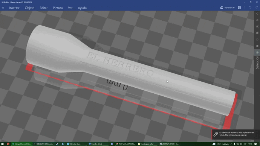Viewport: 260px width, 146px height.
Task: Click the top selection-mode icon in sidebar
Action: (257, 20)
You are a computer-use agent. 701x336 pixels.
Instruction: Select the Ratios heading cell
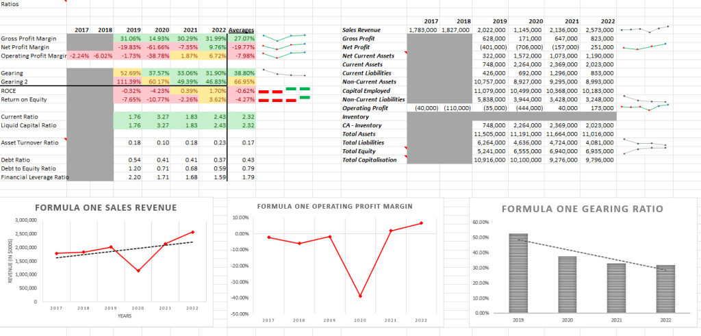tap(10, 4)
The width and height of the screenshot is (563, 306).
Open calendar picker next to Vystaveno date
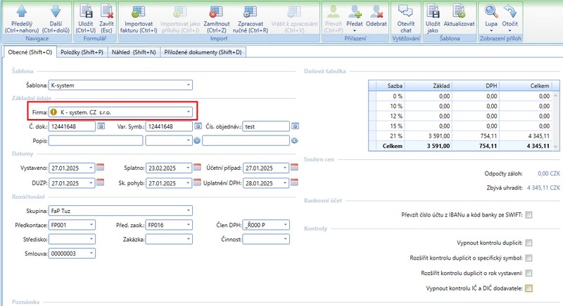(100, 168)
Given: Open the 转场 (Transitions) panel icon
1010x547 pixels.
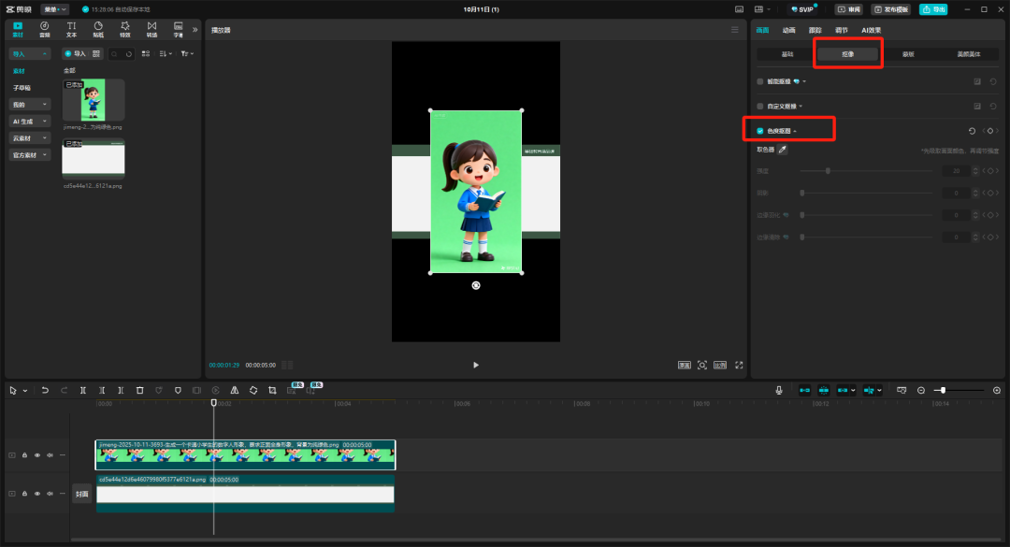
::::::::::
> [AIM OF THE TASK] Line by line, reproduce exactly the lines from the one containing "Instruction: Select the Ratios heading cell" through the final line of the material, both included, leaving every picture out.

> [PROBLEM SOLUTION]
Instruction: Select the Ratios heading cell
tap(10, 4)
The width and height of the screenshot is (563, 306).
Open calendar picker next to Vystaveno date
(100, 168)
Given: Open the 转场 (Transitions) panel icon
1010x547 pixels.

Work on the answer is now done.